Health in Asia with Dr. Samuel So of the Stanford Asian Liver Center
Dr. Samuel So (MBBS, FACS) joined Asia Society Northern California on July 24 to discuss the state of health in Asia, with particular focus on hepatitis B and liver cancer. Hepatitis B (abbreviated as HBV) is a viral infection that causes inflammation of the liver and can lead to cirrhosis and liver cancer. While liver cancer is comparatively uncommon in the United States, it is ranked as the sixth leading cause of death in Asia and the Western Pacific as of 2016, being endemic to Asia. According to Dr. So and his team, it is estimated that one in eight to one in twelve adults born in Asia suffer from chronic HBV.
Dr. So’s involvement in HBV awareness and research began in 1996. Dr. So remarked that when he came to the Bay Area, he was surprised at the number of patients unaware of the seriousness of HBV infection and the doctors who did not screen or did not know how to screen for the condition. This situation inspired Dr. So to found the Asian Liver Center at Stanford University to address the “disproportionately high prevalence of chronic HBV and liver cancer in Asians and Asian Americans”. He also founded the Jade Ribbon Campaign (also known as JOINJADE) in order to improve public awareness.
During the presentation, Dr. So discussed his work in China, which accounted for 54% of liver deaths and one third of HBV infections in 2010. Some of his findings were that discrimination against those infected with chronic HBV are prevalent in China and Asia at large. 69% of a survey of 10,352 people identified HBV as a serious cause of employment discrimination.
Dr. So remarked that the main obstacle to HBV treatment programs in China and Asia is a lack of awareness. For example, the prevailing belief in China is that HBV is contagious through casual contact (such as sharing meals or kissing). However, in reality it can only be transmitted via blood, sex, and birth. Furthermore, policymakers and donors in general are not aware of the seriousness or prevalence of the issue.

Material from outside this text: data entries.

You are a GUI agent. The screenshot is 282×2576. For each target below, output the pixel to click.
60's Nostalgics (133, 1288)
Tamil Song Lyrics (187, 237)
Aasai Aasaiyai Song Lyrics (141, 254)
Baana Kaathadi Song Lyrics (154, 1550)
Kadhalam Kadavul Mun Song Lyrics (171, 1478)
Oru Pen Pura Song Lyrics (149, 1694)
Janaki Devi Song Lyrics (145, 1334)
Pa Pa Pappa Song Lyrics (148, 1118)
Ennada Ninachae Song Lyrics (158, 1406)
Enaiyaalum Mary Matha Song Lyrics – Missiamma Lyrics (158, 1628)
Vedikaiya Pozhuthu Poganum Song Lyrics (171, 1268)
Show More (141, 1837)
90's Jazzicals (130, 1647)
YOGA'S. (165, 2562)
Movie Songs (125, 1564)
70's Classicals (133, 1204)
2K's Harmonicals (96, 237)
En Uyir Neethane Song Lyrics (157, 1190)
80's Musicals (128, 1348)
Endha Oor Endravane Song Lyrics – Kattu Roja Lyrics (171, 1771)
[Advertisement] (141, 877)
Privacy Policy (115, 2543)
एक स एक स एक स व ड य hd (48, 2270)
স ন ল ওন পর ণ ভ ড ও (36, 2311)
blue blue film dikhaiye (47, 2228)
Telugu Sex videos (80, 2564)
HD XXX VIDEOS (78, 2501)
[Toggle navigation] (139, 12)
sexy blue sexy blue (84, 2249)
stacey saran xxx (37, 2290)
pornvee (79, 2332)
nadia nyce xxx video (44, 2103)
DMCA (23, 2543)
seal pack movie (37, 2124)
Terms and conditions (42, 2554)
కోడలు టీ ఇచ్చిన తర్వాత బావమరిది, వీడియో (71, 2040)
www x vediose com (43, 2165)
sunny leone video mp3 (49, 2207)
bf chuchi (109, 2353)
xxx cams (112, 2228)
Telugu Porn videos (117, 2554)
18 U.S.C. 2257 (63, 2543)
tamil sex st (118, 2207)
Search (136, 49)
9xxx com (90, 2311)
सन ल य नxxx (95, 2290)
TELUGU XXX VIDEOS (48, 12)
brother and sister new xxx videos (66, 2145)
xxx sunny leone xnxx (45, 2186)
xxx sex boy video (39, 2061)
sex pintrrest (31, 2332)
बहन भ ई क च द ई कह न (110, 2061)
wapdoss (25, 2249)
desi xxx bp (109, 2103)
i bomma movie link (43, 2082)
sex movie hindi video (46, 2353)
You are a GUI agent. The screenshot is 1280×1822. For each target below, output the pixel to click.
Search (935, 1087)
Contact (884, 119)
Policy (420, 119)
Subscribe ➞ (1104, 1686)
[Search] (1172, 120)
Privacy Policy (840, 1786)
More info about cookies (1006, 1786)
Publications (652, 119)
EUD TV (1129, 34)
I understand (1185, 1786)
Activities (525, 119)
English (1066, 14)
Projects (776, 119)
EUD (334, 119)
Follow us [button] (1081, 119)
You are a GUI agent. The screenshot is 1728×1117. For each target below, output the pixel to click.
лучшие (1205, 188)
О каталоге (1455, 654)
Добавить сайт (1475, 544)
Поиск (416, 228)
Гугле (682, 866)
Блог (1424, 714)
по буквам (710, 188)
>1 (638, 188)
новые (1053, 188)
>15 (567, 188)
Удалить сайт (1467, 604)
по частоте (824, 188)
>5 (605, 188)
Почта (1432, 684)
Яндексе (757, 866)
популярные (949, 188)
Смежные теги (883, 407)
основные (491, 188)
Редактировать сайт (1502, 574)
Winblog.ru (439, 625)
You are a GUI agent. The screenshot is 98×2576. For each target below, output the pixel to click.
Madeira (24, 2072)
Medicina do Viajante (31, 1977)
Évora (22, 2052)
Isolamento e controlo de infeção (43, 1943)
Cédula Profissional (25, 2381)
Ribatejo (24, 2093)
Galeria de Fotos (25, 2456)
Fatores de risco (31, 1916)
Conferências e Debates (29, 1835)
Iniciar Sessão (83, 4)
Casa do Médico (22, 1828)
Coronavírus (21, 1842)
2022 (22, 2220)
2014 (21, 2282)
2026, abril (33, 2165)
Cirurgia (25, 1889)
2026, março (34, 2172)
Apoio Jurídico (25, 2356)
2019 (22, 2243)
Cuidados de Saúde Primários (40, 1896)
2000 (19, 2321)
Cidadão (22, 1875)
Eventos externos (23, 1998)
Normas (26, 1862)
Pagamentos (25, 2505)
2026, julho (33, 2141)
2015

In order to improve efforts to treat the condition in China, Dr. So spoke at conferences with Chinese officials to advocate that HBV become a national priority in China, partnering with the China Foundation as well. Between 2006 and 2008, Dr. So and his team helped over 500,000 children in Qinghai province become vaccinated with a 99.4% 3-shot completion rate through the largest catch-up and education program in China. In 2012, an Asian Liver Center was established at Peking University to carry out projects to HBV transmission and improve public awareness about the condition.
Dr. So and his work inspire much hope for the future of fighting HBV in Asia. We at Asia Society Northern California are grateful for his talk, and congratulate him on the opening of the newest Asian Liver Center in Mongolia!